• Page extract

__________

Hebburn dad Ronald Flowdy died last month aged 94 after battling mesothelioma - an incurable form of cancer caused by exposure to asbestos.

Ronald Flowdy was diagnosed with mesothelioma, an incurable form of cancer caused by exposure to asbestos.

Ronald Flowdy was diagnosed with mesothelioma, an incurable form of cancer caused by exposure to asbestos.

Mr Flowdy, who was diagnosed in June, was a former employee at A Reyrolle & Company Limited in Hebburn from the 1930s until the 1970s, starting out with an apprenticeship as an electrical fitter, before becoming a production engineer and senior production engineer at the firm. In his final years he worked in the relay division, heading up the product development workshop.

Following his death, his children Angela Tilley and Roy Flowdy, have called industrial disease lawyers Irwin Mitchell to investigate how and where he came into contact with the material.

__________

[Collected data entries]
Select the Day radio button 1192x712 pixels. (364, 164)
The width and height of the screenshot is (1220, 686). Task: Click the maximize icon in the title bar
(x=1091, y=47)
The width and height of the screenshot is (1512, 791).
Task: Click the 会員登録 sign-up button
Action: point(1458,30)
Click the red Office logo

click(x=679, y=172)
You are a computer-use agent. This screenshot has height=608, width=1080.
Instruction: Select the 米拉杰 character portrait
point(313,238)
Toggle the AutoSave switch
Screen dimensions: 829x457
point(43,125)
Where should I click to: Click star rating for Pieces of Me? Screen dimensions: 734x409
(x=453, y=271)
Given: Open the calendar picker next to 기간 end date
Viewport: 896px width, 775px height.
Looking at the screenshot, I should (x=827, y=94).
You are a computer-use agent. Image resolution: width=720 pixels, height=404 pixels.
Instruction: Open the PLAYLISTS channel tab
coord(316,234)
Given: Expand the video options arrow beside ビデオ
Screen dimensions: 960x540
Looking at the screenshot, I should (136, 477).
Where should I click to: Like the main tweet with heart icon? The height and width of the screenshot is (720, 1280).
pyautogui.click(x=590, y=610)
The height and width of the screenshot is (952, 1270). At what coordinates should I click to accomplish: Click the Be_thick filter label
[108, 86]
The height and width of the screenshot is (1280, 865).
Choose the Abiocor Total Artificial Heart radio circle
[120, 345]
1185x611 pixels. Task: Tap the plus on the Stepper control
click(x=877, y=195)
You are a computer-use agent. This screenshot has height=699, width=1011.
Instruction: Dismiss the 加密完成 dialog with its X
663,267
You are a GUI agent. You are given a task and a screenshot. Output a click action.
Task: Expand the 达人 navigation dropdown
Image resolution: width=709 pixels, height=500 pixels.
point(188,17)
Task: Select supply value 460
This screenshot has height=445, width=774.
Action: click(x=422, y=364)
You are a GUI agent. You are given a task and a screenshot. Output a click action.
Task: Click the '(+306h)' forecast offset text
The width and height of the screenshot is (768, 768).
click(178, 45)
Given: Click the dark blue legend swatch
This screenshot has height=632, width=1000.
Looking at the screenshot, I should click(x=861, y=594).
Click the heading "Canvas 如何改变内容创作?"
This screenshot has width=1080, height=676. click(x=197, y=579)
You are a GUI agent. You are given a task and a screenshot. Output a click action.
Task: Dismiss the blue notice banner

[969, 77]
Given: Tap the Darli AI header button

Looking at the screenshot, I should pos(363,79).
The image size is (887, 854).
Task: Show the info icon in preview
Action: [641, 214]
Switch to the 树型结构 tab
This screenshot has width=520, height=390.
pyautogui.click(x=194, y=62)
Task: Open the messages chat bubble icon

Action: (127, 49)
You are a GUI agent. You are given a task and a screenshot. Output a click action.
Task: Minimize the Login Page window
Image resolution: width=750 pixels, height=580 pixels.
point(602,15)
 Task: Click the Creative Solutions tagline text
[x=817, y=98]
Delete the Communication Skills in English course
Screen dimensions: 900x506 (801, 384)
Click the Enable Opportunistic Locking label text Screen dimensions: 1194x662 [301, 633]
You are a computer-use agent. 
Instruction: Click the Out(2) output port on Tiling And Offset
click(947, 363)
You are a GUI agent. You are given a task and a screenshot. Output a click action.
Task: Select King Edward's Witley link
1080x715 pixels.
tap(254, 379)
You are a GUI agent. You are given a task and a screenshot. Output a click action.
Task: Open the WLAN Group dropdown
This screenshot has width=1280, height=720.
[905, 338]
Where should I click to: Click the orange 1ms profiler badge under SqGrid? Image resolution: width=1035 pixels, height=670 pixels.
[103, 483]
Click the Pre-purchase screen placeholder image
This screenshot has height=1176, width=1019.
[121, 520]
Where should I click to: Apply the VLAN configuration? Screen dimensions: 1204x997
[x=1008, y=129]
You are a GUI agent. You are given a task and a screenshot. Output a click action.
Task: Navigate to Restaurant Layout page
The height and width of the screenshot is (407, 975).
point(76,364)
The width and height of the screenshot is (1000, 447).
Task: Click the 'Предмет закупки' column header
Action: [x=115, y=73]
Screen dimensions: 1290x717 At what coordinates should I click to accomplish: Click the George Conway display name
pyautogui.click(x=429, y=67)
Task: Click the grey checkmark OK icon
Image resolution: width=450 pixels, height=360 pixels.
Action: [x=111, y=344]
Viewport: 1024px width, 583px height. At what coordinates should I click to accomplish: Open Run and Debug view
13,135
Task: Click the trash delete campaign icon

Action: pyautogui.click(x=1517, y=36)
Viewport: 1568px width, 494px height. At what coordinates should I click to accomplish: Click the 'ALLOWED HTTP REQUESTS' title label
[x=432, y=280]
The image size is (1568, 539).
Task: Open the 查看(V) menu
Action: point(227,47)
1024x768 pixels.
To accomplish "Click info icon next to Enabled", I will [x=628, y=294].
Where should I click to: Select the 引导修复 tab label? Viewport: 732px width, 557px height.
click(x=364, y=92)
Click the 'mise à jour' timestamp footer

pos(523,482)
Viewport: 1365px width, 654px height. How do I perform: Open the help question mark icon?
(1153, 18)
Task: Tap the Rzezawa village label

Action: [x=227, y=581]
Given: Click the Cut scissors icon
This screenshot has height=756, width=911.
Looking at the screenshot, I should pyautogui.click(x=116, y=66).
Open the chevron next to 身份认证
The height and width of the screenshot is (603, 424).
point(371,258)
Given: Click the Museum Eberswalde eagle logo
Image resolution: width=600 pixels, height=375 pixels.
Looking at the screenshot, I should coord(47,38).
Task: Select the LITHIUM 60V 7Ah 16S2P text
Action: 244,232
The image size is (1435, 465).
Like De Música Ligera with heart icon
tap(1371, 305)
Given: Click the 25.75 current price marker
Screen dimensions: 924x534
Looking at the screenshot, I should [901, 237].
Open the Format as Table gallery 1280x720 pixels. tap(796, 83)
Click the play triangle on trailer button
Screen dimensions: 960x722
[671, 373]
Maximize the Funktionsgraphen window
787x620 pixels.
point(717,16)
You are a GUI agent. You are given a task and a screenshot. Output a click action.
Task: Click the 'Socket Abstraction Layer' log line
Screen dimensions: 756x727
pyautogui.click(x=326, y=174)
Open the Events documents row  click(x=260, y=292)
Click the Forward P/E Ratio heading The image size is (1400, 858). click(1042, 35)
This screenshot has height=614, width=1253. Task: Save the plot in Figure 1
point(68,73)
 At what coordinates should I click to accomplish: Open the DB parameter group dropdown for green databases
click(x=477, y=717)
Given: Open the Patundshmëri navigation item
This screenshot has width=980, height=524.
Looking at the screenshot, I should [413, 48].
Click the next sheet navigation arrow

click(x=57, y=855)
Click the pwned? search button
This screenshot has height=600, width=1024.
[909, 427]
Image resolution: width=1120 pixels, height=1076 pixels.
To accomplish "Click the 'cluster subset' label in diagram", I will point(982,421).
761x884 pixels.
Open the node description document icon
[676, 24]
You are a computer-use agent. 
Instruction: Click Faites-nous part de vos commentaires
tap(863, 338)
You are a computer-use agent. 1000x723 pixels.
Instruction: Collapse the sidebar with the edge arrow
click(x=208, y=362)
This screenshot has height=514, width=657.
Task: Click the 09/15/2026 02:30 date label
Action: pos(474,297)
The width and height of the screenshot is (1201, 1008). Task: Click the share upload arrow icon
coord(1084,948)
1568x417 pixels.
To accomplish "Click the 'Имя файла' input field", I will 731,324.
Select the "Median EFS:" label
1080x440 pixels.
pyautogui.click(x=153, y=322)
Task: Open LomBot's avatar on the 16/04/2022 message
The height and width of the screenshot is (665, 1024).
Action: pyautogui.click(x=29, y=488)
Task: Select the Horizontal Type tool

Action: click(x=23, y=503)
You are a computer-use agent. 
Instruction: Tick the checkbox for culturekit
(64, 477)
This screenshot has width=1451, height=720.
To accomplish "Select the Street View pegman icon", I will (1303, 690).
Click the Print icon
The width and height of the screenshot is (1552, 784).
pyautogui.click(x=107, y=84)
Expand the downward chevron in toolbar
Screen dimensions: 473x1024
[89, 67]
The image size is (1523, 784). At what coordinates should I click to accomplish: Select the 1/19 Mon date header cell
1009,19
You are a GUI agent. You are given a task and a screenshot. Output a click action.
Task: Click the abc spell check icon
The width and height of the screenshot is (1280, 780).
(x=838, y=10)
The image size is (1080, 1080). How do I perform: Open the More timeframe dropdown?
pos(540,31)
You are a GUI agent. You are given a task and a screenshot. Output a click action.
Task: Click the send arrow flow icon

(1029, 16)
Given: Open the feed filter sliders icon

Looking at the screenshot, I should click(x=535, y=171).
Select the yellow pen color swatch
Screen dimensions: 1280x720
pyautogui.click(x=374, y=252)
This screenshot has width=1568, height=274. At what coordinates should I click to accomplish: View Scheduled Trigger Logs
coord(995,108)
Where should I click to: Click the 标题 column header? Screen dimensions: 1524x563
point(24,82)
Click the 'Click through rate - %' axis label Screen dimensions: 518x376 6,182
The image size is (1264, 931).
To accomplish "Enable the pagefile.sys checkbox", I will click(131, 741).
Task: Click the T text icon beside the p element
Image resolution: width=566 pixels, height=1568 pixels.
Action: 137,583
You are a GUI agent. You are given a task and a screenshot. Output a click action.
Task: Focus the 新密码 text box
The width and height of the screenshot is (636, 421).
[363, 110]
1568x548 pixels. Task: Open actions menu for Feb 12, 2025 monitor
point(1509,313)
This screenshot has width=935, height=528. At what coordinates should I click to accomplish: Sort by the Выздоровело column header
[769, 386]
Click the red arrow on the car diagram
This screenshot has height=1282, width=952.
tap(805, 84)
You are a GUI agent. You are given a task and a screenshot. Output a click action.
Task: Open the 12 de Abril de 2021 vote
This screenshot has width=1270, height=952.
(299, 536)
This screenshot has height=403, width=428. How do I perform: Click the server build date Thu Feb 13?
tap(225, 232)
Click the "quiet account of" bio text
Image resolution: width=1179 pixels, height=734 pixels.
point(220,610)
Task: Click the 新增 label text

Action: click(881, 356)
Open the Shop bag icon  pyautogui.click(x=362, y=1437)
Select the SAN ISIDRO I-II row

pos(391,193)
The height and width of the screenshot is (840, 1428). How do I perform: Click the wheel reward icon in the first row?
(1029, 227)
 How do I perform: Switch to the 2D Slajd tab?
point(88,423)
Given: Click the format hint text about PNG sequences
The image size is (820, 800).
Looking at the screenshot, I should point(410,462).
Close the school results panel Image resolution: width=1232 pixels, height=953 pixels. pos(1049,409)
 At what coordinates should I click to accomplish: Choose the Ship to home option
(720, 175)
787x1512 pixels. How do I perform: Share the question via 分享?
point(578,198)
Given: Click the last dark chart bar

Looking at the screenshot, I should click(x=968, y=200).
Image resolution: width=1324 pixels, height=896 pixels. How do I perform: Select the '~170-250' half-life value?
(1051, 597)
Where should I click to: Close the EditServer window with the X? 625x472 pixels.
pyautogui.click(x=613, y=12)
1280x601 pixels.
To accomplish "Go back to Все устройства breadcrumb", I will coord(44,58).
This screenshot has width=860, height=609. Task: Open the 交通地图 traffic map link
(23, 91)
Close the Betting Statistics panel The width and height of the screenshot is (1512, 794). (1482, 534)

__________

• Work to complete
Rewrite the part of the article about Ronald Flowdy that opens with the words "Following his death, his" and closes with "with the material.", replacing "investigate" with "establish".

• Solution to this exercise
Following his death, his children Angela Tilley and Roy Flowdy, have called industrial disease lawyers Irwin Mitchell to establish how and where he came into contact with the material.